#### PAGE EXCERPT
Marriage is directly tied to healthy fertility rates, with spouses more likely than co-habiting couples to have children. In these days of aging and collapsing populations, societies play a dangerous game by ignoring men’s needs in regard to partnering and parenthood.

Male Birth Control and the Further Collapse of Fertility Rates

Fertility rates began a dramatic collapse following the development of female hormonal birth control. The average number of births per woman in many countries reached a peak in the late 1950s, just before the release of “the pill,” which was approved by the US Food and Drug Administration in 1960 and first entered the market as “Enovid” in August of that year. Further developments have included patches, implants, and injections. With development of safer, less expensive, and increasingly accepted abortion, women’s control over fertility became paramount.

A new player, however, may soon enter the field.

Male birth control has been relatively difficult to develop, and many have questioned men’s willingness to help shoulder the burden. Recent surveys, however, indicate that numerous men are more than willing to share this responsibility. Many are also quite concerned over becoming fathers when they don’t want to. According to Dr. Bill Bremner, chair and director, respectively, of the University of Washington Department of Medicine and the Male Contraception Research Center, “up to 80 percent of men surveyed worldwide claimed they would use a new male contraceptive.”
########
- _ABOUT THIS EXERCISE_: Translate this sentence from the page excerpt on fertility and male birth control into Spanish: "A new player, however, may soon enter the field."
#### DATA TO EXAMINE
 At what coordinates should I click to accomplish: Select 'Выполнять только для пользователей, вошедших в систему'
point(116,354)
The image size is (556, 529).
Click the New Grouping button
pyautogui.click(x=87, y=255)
########
#### DATA TO EXAMINE
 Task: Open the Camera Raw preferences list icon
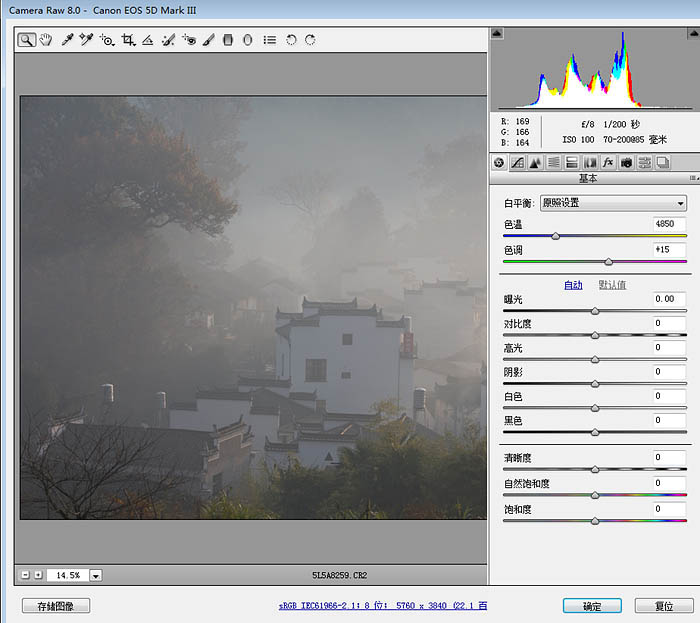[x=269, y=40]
########
- _RESPONSE AREA_: Sin embargo, pronto podría entrar en juego un nuevo actor.